**Work instructions**
Gather all lines with "Collapse" from the records.

Pixel coordinate grounding data
────────────────
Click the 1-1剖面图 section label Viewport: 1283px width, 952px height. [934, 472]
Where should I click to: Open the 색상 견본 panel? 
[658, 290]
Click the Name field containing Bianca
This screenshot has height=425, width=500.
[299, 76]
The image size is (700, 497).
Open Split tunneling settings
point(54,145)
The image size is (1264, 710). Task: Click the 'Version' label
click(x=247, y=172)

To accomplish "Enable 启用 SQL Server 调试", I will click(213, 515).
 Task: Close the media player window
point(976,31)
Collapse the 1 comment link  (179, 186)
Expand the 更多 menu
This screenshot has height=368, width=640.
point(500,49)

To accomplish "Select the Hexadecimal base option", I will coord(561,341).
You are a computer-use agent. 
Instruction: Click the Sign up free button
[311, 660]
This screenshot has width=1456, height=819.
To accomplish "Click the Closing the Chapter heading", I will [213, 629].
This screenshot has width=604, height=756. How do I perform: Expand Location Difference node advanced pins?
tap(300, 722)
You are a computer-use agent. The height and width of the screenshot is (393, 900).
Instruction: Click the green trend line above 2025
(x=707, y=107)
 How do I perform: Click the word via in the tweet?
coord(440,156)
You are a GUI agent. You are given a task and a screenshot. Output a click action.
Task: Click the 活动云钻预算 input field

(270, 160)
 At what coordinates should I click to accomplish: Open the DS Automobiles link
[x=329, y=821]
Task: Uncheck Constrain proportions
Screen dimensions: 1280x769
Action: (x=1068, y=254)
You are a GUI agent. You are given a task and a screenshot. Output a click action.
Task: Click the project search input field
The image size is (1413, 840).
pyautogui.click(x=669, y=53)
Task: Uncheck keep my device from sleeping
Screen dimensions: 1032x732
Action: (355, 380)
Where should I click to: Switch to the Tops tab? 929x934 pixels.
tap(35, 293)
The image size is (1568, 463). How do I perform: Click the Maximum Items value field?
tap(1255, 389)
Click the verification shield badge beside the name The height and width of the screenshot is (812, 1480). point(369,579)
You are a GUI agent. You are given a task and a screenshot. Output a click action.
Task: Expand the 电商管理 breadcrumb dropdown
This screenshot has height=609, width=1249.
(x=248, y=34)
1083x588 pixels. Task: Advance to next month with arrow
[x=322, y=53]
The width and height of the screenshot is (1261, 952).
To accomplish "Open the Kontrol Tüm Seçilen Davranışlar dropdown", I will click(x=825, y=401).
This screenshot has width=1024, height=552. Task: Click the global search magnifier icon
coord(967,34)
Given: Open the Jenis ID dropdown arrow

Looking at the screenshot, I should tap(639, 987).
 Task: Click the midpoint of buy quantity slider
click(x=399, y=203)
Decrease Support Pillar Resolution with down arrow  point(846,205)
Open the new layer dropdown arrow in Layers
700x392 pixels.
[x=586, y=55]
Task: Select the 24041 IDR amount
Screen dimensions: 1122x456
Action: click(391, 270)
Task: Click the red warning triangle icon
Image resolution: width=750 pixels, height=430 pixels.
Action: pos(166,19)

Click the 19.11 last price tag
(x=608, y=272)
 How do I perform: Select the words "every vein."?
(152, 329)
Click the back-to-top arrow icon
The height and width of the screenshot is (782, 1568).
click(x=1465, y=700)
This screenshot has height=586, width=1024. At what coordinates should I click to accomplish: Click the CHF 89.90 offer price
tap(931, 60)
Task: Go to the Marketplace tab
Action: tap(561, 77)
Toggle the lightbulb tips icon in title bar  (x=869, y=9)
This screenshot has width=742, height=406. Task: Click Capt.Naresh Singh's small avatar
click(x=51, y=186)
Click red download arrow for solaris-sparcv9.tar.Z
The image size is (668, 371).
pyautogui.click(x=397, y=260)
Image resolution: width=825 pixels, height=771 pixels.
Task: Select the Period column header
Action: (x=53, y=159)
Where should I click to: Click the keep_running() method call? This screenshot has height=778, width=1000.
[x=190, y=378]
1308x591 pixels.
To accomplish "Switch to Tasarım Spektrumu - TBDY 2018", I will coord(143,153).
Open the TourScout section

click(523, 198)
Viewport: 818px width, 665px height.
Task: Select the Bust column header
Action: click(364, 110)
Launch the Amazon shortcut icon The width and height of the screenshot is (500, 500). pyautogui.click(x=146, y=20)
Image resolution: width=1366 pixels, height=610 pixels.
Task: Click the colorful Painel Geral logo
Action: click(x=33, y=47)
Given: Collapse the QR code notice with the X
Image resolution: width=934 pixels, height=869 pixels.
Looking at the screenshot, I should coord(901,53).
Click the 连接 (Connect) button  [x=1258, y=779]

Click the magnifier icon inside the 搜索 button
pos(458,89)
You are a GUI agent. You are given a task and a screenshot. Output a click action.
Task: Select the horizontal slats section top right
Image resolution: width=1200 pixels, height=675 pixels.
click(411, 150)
────────────────
**Answer below**
Collapse the 1 comment link  (179, 186)
Given: Collapse the QR code notice with the X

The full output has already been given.